Loi renseignement : Où sont les voix dissidentes ?
justice Le projet de loi sur le renseignement, censé renforcer la lutte contre le terrorisme, est en cours d’examen à l’Assemblée nationale, où il rencontre peu de critiques et une faible opposition.
dans l’hebdo N° 1348 Acheter ce numéro
«Extension significative du périmètre de la surveillance », « dispositif pérenne de contrôle occulte des citoyens » aux « motifs trop larges » et « garde-fous insuffisants » pour protéger les libertés individuelles… Depuis sa présentation en Conseil des ministres le 19 mars, le projet de loi sur le renseignement a été la cible de nombreuses critiques, tant de la part d’associations de défense des libertés – Ligue des droits de l’homme, Quadrature du Net, Amnesty – que de syndicats comme la CGT-Police ou le Syndicat de la magistrature. Mais tandis que la société civile s’alarmait, la partie a commencé à l’Assemblée, et elle penche nettement en faveur du texte controversé. Le projet de loi a en effet été validé par la Commission des lois, légèrement modifié. Loin d’être entamé, il a même été renforcé par les députés, qui ont élargi le champ d’action des services.
À moins d’une semaine de l’examen en séance du texte, et en dépit d’un intense lobbying des associations de défense des libertés, rares sont les parlementaires à s’être publiquement inquiétés du projet. Et pour cause, moins d’une semaine après sa présentation en Conseil des ministres, le texte s’est retrouvé devant des députés qui n’avaient, pour beaucoup, « pas eu le temps de le préparer », souligne Sergio Coronado, député Europe écologie-Les Verts (EELV), et membre de la Commission des lois. « Le groupe socialiste a déposé très peu d’amendements. Et certains ont soutenu le texte sans véritablement le connaître. » Une procédure accélérée qu’il n’est pas seul à dénoncer. Pour Jean-Jacques Candelier, député communiste, une telle précipitation est « injustifiée ». « Ça fait longtemps qu’on réfléchit à ce texte, pourquoi son adoption est-elle subitement si urgente ? » Selon Isabelle Attard, députée Nouvelle Donne, très critique vis-à-vis du projet, la réponse est claire, le climat n’est pas favorable aux opposants du tout-sécuritaire : « Quand on prend la parole pour défendre les libertés, on nous accuse de manquer de patriotisme et de vouloir laisser courir les terroristes. C’était déjà le cas lors des discussions autour de la loi antiterroriste il y a quelques mois, qui n’avait pas rencontré d’opposition », dénonce-t-elle.

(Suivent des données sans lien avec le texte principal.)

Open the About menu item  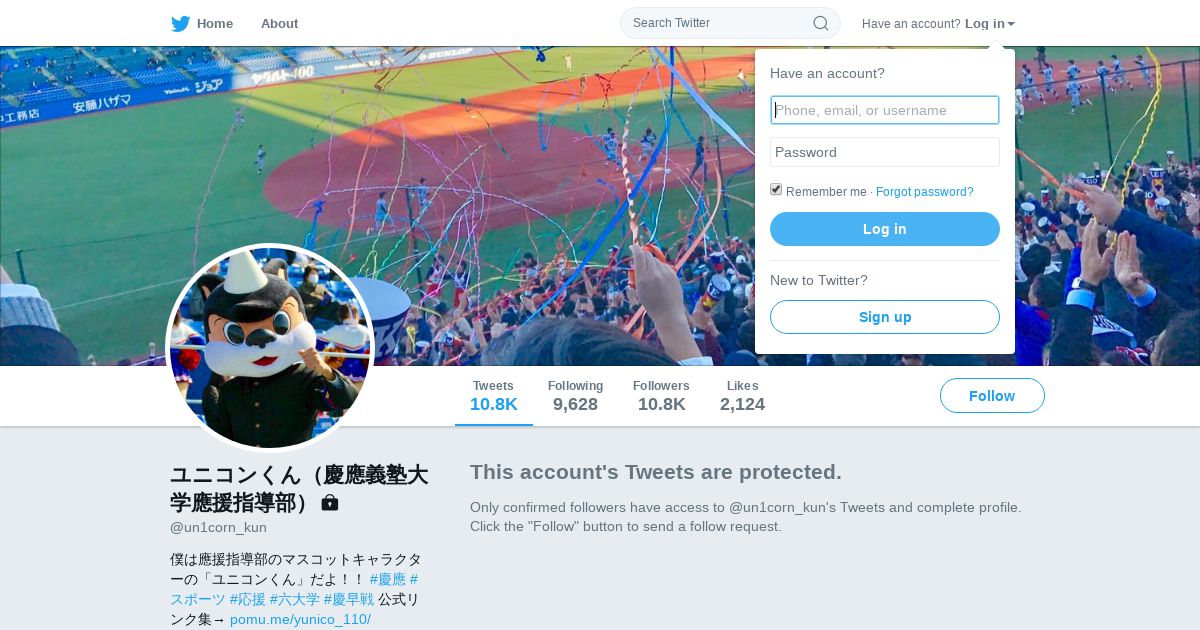(x=279, y=24)
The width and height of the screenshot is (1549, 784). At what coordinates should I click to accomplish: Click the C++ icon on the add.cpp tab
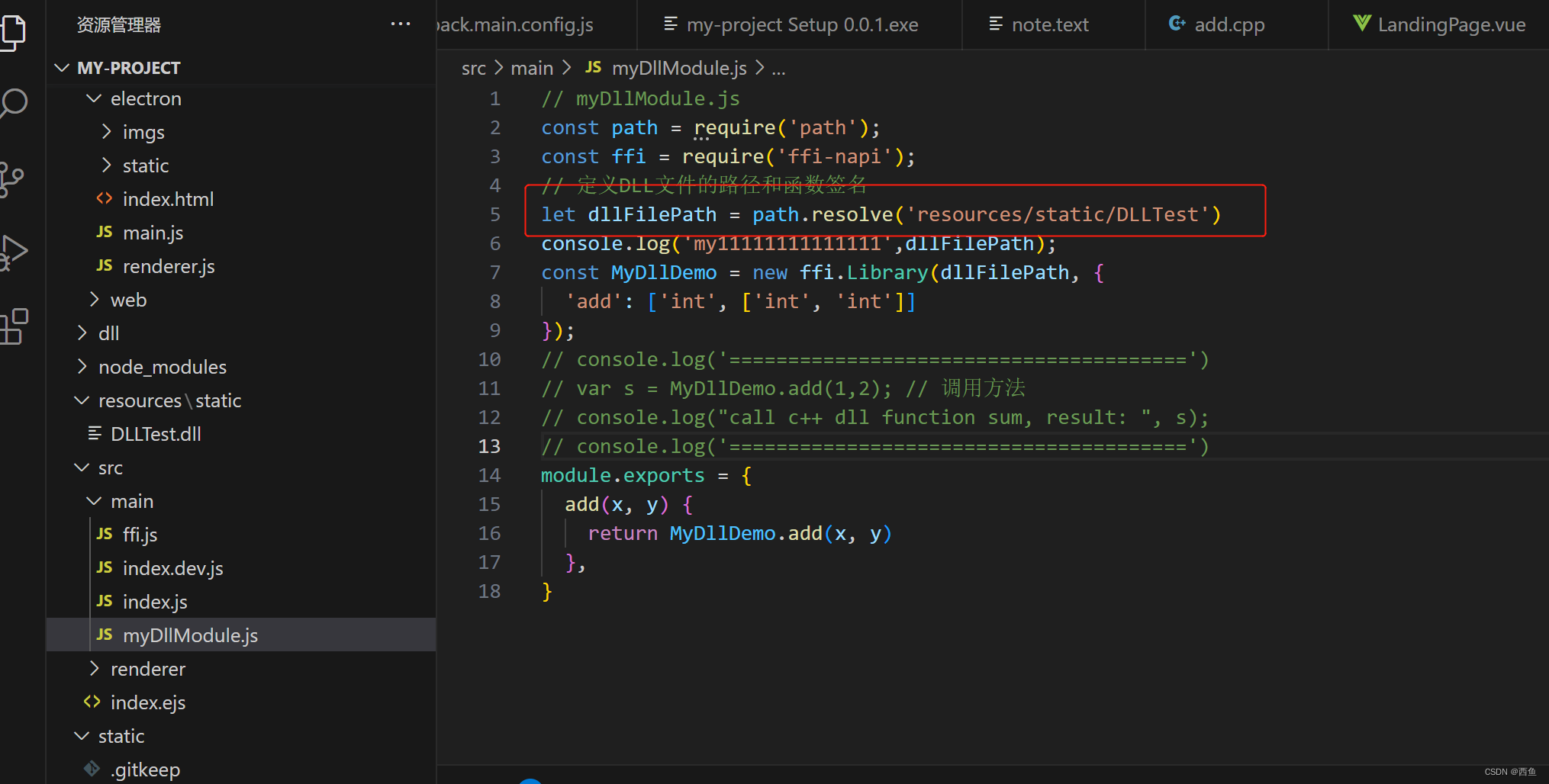pos(1176,24)
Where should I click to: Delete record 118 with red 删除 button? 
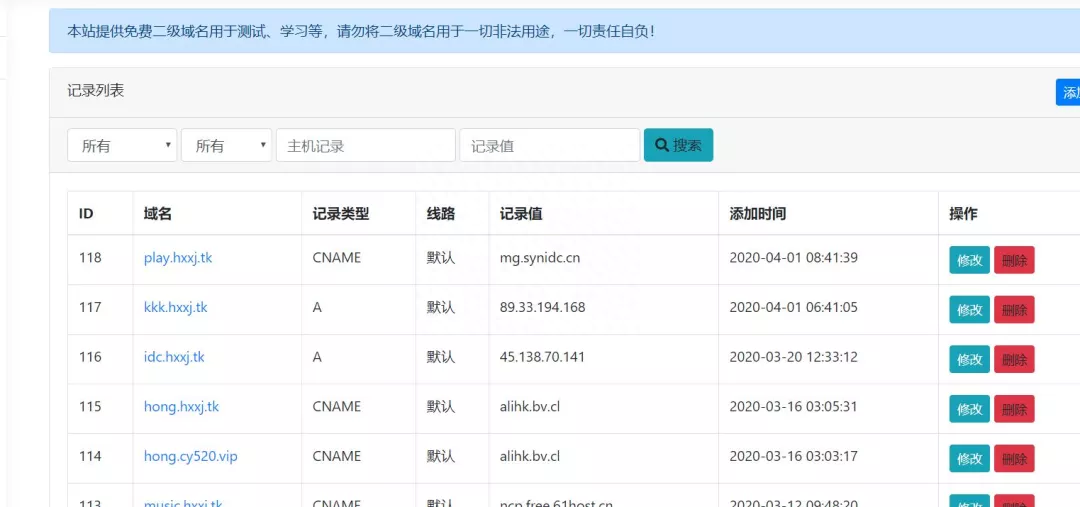tap(1014, 260)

Pour l’heure, le sujet divise les groupes parlementaires et crée des unions inédites. À peine présenté en Conseil des ministres, le projet de loi a ainsi été adoubé par l’UMP, qui a annoncé sans ambages que ses parlementaires voteraient le texte, sous réserve qu’il ne soit pas « dénaturé » par des amendements « risquant d’entraver l’action des services ». Seule voix dissonante, celle de Laure de La Raudière, qui déclarait sur Twitter que certaines dispositions du texte lui donnaient des « sueurs froides ». Ses inquiétudes ne sont pas si éloignées de celles de Sergio Coronado, qui ne cache pas son opposition au projet. Chez EELV, les positions divergent. La direction nationale a certes dénoncé une loi « dangereuse pour la citoyenneté et la démocratie », mais cet avis ne fait pas l’unanimité à l’Assemblée. François de Rugy estime ainsi que le projet du gouvernement est « équilibré ». « Je comprends les inquiétudes, mais je crois qu’il y a beaucoup de fantasmes. Le but, ce n’est pas d’accumuler des fiches sur les citoyens, nous ne sommes pas dans un régime totalitaire. Le but, c’est de déjouer des attentats. » Cet objectif, les députés communistes pourraient le soutenir. Ils avaient ainsi voté la loi antiterroriste à l’automne dernier. Mais cette fois-ci, le texte n’est pas assez équilibré, selon Jean-Jacques Candelier : « Cette réforme est justifiée, je ne le conteste pas. Il faut faire face au terrorisme, mais là on va trop loin dans l’atteinte aux libertés. »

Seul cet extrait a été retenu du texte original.